The process of recommending online content is based on a series of steps.
Data collection
A recommendation engine collects 2 types of relevant data to build the user profile:
• Implicit data: This is data the user does not intentionally provide, which is collected in the course of their internet activity. This includes, for example, pages visited, clicks, words used in a search, and purchase history.
• Explicit data: This is information provided by the user. It can include "likes" on social media, reviews of purchases, content published by the user on the internet and exchanges with other users.
Data storage
The performance of a recommendation engine depends in part on its capacity to store the data it collects. The engines rely on extremely powerful technological building blocks, which alone are capable of dealing with the three dimensions of Big Data2 :
• Volume: The engines store gigantic volumes of digital data
• Velocity: They can cope with the enormous speed at which data is generated
• Variety: They store a growing diversity in the types of data stored.
Volume, velocity and variety are the 3 essential aspects of Big Data
Data analysis
The recommendation engine then analyses the data that has been collected and stored. It follows a methodology, a predetermined set of rules, established in line with the strategy adopted by the company that owns the website. Approaches differ depending on many parameters: the goals of the recommendation, the nature of the site, the type of information collected and analysed, etc.
There are 3 common approaches, also called filters, namely:
- collaborative
- content-based
- hybrid
Collaborative filter: A method that consists of finding similarities between the data histories of a panel of users and those of the current user. This approach is based on the assumption that if there are similar preferences for certain items between the panel and the target user, then the probability that the target consumer will like other items the panel has selected is high. These recommendations are based on data collected automatically, without any analysis of its characteristics.
Content-based filter: This method assumes there is a high probability that the target user will like features similar to ones they have liked in the past. It involves a two-pronged approach that analyses the data from both the e-commerce’s site and the consumer. This data could be, for example, the features of products in a catalogue, for an e-commerce site, or the subject matter covered, for an information medium. In the case of the customer, a profile of the target user is generated by cataloguing their preferences based on the attributes contained in the particular site’s data. Here, the recommendations are made in line with matches identified between the features of the data referenced and the user's tastes. These recommendations are drawn from the user's past behaviour, without reference to data on other visitors.
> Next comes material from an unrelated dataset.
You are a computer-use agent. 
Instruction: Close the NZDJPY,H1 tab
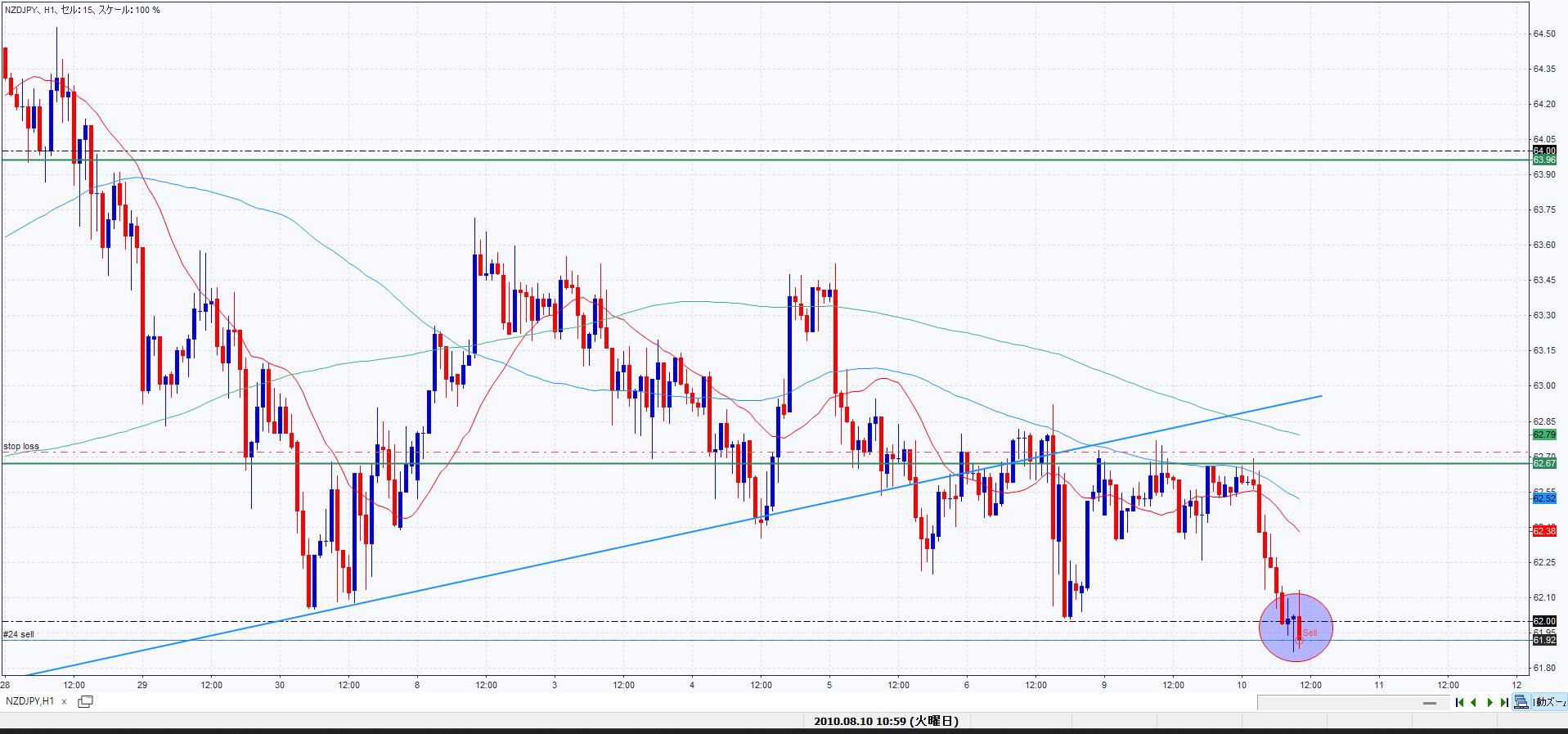64,701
Hybrid filter: A strategy that combines the two previous types of filtering. The target visitor's preferences are therefore cross-referenced with community data, in other words with the attributes of the catalogue items as well as those suggested by other recommendation models.
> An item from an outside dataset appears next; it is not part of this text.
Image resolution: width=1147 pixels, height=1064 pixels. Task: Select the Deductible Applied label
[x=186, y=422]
Filter bubbles and serendipity
Filter bubble is the term applied to the phenomenon affecting a user when an algorithm only retrieves items and information similar to their own preferences. This creates a risk of the user being locked into a single, closed environment, without exploring other spheres of life and ways of thinking. Many have raised strong concerns about the ethics of doing this, since the algorithms carry out the selection in the background, without the control or consent of the user – except in so far as they have agreed to let their own data be used. Hence the need to introduce random content, or what academic studies call serendipity, into recommendation engine algorithms.
Serendipity is "the fact of finding interesting or valuable things by chance"3.
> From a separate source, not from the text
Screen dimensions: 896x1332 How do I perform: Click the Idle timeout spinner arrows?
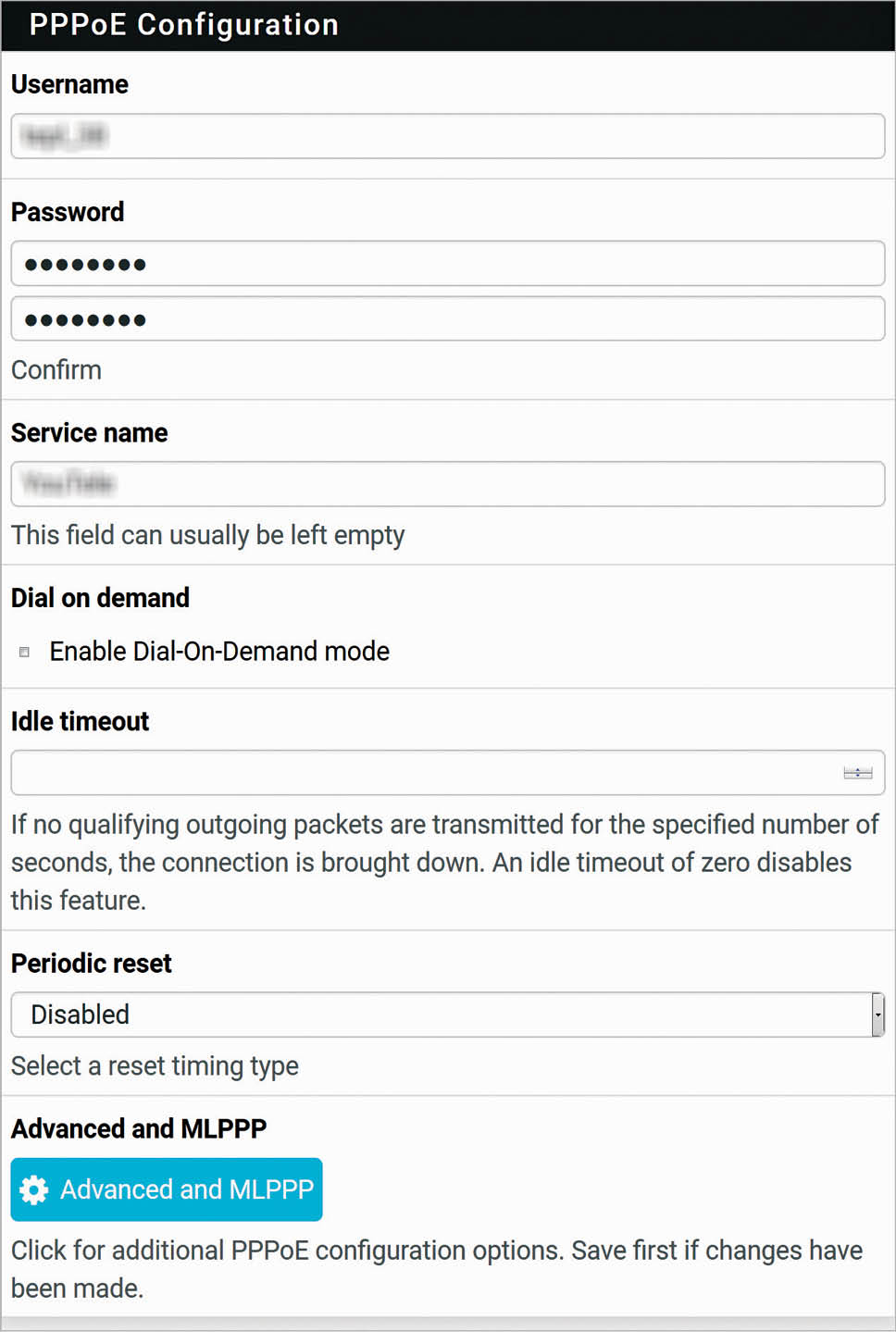pos(858,773)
Algorithms can also leave room for chance, by deliberately proposing random content that falls outside the user's area of close or known interest.
Introducing a combination of known user interests and random content allows recommendation engines to function in a way that is both optimal and ethical, as customers are not merely trapped within the bubble of what is familiar to them and are offered the opportunity to make broader choices that are also much better informed.
Recommendation engine algorithms regularly introduce random content to avoid filter bubbles for users.
What data does a recommendation engine rely on?
Socio-demographic data
Collecting socio-demographic data on customers is an essential step for recommendation engines. Age, gender, cultural background, language, family situation and professional background influence not just internet browsing behaviour but also purchasing behaviour. In e-commerce, for example, 30% of men make at least one purchase per week compared to 24% of women. Similarly, millennials account for almost 35% of online shopping, compared to 30% for Generation X and only 15% for baby boomers4. These socio-demographic characteristics also influence interests and categories of items purchased. For example, a Eurostat study found that 16–24-year-olds were the age group that bought the most clothes online, followed closely by 25–54-year-olds. On the other hand, the over-55s are among the biggest buyers of furniture and home furnishings5.
Personal data
Along with socio-demographic data, the collection of personal data by recommendation engines, also known as feedback, is essential for creating a consumer profile. This comes in two main types: explicit feedback, where the customer has willingly volunteered information about themselves, their likes or dislikes; and implicit feedback, generated by observing the shopper’s behaviour, such as number of clicks or time spent on the page. The collection and cross-referencing of these two types of data therefore narrows down and fine-tunes the scope of the content to be recommended, as well as the appropriate time and place for doing so. This is how Amazon's product recommendation functions, for example. The algorithms analyse users' wish lists, the products they are looking for, the time they spend on each product page and their purchase history. As a result, the platform's product suggestions are often relevant.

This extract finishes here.